1st june 2015
ASCO 2015 - Female cancers
Two communications at the ASCO Conference reported advances in treatment of women with breast or ovarian cancer.
On Saturday, 30th May, Dr Alexandra Leary presented data on the effect of chemotherapy on ovarian tumours and the implications for determination of the best strategy to eradicate residual tumour cells.
Dr Suzette Delaloge is the principal French investigator of ExteNET, a large phase III international registration study. This was presented as an oral communication on Monday, 1st June and shows a substantial reduction in the risk of relapse with adjuvant therapy in women with Her2+ breast cancer.
how to determine the best therapeutic strategy after chemotherapy
Treatment of advanced ovarian cancer depends on the chemotherapeutic use of platinum salts to supplement surgery. The current approach involves tumour analysis at the time of diagnosis. Response rates are high (80%) but, unfortunately, the majority of patients relapse because of the development of resistance to treatment.
Dr Alexandra Leary, oncologist in the Gustave Roussy Department of Medical Oncology, has studied the effects of chemotherapy on ovarian tumours to characterise better those cells which escape from treatment.

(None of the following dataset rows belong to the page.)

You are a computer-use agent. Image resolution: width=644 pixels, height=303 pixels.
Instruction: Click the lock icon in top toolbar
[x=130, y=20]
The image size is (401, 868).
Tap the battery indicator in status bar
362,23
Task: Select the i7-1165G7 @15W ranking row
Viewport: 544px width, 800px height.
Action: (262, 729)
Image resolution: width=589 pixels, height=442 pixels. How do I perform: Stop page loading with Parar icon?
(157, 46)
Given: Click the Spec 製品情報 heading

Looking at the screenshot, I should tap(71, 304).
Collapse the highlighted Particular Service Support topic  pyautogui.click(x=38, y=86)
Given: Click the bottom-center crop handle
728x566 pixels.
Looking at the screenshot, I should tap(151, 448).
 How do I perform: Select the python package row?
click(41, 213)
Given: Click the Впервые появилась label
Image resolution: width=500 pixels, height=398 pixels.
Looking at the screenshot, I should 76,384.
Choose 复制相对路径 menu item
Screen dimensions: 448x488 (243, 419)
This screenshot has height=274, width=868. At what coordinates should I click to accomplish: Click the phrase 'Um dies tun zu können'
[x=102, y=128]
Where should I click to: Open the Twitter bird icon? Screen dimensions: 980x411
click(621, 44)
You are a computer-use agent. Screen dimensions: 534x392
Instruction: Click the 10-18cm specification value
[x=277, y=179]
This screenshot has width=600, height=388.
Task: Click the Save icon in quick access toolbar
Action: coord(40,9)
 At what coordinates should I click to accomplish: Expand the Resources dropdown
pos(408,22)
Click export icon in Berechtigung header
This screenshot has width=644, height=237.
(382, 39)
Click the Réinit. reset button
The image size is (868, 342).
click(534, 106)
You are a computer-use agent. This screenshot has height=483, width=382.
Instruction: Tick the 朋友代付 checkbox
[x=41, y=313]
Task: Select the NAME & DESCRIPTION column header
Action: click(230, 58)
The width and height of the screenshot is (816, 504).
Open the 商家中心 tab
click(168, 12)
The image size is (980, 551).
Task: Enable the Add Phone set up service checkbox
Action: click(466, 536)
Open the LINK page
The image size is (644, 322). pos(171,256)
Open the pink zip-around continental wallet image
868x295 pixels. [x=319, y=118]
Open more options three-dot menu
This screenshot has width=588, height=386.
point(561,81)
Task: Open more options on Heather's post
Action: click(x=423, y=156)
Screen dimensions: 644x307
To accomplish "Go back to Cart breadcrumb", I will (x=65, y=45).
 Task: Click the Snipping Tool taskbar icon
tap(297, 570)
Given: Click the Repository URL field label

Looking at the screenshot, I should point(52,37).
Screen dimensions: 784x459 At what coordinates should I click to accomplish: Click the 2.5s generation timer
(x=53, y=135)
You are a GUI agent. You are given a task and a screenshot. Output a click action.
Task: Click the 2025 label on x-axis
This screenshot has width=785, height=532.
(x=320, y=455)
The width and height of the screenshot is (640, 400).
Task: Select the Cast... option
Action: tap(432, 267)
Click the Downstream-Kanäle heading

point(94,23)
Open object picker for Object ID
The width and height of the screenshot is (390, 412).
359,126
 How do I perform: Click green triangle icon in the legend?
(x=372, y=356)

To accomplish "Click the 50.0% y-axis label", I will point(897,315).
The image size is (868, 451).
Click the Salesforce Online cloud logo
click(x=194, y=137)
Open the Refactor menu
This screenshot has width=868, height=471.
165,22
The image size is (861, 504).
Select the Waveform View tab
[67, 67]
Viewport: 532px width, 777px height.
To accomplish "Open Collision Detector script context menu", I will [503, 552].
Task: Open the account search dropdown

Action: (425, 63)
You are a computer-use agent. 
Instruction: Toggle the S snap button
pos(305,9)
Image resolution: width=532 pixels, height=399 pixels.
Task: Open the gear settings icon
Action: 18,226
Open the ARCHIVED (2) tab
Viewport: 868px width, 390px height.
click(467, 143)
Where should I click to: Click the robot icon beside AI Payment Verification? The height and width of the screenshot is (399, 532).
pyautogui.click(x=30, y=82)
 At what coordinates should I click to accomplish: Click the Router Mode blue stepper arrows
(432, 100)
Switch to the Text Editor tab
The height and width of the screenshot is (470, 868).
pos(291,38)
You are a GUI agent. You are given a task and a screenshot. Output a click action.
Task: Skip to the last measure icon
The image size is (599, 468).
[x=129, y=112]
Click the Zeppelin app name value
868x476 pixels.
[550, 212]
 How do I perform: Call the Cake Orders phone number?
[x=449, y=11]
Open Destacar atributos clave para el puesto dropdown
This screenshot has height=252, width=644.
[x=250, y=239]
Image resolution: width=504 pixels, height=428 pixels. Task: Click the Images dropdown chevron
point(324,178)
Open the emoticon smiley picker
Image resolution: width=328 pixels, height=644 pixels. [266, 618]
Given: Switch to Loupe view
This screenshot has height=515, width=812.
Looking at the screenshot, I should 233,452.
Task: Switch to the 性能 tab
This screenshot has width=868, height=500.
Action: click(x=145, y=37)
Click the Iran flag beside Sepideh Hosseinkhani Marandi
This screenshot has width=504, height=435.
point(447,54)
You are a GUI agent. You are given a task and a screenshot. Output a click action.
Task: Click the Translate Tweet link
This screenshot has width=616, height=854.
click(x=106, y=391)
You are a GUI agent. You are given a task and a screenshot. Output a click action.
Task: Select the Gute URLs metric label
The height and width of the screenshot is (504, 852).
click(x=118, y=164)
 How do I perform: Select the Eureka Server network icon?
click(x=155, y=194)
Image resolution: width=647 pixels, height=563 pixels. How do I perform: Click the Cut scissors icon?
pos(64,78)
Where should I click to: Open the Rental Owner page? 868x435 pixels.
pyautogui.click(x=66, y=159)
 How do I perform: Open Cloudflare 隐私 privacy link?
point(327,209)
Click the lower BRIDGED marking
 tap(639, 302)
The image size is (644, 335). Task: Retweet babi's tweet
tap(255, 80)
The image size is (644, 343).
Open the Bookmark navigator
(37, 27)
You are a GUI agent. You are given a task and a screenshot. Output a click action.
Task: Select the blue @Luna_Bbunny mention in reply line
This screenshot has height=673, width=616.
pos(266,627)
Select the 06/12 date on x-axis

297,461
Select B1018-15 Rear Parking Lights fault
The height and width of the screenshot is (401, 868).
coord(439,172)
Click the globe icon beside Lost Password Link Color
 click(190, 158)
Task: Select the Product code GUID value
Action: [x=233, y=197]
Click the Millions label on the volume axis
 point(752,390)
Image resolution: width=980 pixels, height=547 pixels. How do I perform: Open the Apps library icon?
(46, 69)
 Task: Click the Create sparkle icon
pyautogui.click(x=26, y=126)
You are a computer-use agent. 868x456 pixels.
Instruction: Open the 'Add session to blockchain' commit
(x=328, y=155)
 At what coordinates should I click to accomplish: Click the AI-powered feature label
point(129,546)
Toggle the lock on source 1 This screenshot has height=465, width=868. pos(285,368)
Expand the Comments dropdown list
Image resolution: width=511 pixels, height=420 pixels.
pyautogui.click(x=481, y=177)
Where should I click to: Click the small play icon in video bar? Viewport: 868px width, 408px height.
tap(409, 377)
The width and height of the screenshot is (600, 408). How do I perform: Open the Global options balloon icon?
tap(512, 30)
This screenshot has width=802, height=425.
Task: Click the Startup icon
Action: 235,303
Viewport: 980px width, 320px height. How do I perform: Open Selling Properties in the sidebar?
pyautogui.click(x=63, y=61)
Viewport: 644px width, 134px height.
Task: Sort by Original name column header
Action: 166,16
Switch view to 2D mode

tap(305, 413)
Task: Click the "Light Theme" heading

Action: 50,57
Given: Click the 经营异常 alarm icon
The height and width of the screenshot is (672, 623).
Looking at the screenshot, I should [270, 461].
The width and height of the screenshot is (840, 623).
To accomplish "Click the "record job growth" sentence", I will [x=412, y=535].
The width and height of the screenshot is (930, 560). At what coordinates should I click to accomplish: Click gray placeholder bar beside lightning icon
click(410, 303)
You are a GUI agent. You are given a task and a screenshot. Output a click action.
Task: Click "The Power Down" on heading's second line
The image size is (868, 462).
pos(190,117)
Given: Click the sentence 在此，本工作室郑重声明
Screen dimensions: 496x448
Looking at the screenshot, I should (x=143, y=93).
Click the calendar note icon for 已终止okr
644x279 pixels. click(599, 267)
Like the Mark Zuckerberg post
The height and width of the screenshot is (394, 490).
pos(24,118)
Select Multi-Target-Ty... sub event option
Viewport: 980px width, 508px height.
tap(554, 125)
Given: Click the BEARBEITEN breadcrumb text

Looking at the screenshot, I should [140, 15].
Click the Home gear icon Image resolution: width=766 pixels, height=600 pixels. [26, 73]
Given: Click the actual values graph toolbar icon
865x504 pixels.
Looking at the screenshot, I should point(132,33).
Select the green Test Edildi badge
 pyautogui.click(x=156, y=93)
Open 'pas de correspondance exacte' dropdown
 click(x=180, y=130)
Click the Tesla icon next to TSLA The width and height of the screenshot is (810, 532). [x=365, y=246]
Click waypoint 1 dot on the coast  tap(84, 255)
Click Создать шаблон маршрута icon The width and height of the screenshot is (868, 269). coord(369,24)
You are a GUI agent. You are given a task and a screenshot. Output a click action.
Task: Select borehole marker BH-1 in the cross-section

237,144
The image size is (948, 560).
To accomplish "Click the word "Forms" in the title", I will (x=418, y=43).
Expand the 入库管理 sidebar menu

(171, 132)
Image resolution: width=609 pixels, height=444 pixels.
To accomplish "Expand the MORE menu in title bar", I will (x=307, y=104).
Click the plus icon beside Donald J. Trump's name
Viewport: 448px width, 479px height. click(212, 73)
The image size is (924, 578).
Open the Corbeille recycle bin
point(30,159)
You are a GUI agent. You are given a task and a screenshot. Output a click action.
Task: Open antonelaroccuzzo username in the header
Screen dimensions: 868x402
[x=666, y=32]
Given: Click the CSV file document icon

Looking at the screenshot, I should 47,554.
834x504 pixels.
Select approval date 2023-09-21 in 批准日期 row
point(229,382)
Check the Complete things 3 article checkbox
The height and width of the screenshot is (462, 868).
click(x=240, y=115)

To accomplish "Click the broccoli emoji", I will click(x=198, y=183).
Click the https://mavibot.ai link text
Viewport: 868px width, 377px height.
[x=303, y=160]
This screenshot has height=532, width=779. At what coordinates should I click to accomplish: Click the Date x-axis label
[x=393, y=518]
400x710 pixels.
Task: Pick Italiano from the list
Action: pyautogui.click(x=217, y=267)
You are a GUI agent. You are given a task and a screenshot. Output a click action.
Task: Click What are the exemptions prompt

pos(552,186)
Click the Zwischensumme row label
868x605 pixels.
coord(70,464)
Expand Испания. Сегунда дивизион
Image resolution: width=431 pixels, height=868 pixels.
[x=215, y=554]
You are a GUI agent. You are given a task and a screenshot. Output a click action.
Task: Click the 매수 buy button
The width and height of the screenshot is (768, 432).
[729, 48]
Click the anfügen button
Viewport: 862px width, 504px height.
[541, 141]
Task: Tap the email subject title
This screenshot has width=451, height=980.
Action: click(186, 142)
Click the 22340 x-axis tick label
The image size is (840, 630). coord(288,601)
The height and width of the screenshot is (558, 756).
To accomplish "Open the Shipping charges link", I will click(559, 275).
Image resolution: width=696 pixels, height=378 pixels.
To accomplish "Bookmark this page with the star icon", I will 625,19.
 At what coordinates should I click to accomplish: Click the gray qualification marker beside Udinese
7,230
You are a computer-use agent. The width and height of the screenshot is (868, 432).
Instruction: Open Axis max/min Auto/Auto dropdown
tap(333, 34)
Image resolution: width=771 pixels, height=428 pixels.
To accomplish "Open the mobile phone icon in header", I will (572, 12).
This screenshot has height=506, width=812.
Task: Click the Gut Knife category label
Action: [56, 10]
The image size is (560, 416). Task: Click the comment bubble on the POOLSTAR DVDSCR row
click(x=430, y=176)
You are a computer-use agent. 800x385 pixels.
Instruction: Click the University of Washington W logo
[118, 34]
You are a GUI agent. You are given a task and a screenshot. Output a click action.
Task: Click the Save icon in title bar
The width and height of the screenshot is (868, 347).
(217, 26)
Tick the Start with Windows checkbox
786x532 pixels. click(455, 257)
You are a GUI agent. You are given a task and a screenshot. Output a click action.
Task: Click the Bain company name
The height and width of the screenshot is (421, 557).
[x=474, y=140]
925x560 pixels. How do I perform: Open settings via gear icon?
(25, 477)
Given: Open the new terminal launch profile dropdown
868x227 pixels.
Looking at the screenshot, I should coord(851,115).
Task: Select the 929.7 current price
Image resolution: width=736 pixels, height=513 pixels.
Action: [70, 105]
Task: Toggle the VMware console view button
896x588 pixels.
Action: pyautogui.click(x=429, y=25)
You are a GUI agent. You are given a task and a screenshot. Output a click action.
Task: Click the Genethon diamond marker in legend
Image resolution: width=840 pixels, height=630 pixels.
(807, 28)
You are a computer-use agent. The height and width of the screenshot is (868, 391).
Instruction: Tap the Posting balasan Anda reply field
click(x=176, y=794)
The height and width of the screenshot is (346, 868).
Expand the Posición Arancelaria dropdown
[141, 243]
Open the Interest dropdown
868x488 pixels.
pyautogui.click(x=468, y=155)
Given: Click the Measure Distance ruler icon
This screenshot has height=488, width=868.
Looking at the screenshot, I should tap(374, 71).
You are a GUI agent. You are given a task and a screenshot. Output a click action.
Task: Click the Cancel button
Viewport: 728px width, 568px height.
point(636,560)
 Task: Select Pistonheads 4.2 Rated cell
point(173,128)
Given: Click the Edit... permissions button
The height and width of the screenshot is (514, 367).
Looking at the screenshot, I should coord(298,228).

The study presented on Saturday, 30th May addressed the exploration of genetic damage and changes in the local cellular immune response (which help in analysis of recruitment of the immune system to the tumour site) in ovarian tumours following chemotherapy administered before surgery (neo-adjuvant).
Dr Leary has shown that chemotherapy has effects on the tumour genomic profile, especially for genes which are involved in repair of damage resulting from the treatment. Potential targets, such as BRAF and RAS were over-expressed in the tumour after chemotherapy. In addition, chemotherapy may increase the migration of immune system cells into the tumour. Studies of the effect on PD-L1 expression are ongoing. These data might be used in the future to help in choice of drugs to be used after chemotherapy, immunotherapy or targeted therapy to eradicate the residual cancerous cells which might cause relapse.
Targeted therapy reduces the risk of early relapse in women with Her2-positive breast cancer.
Dr Suzette Delaloge, oncologist in the Department of Medical Oncology and Chair of the Gustave Roussy Breast Disease Committee led the ExteNET study in France. This phase III international randomised multicentre study recruited a total of 2,821 patients with aggressive but localised breast cancer expressing the Her2 receptor.
Neratinib, a pan-HER tyrosine kinase inhibitor, was administered for a year as a delayed adjuvant in these women, who were treated according to the best current standards but whose cancer remained at risk of relapse. They will be followed for 5 years. The first results after two years of follow-up are very encouraging. They show a substantial diminution in the risk of invasive relapse, the principal end-point of the study. This is the first proof of concept that a tyrosine kinase inhibitor is potentially capable of increasing the cure rate in the early stage and not only of prolonging survival in late-stage disease.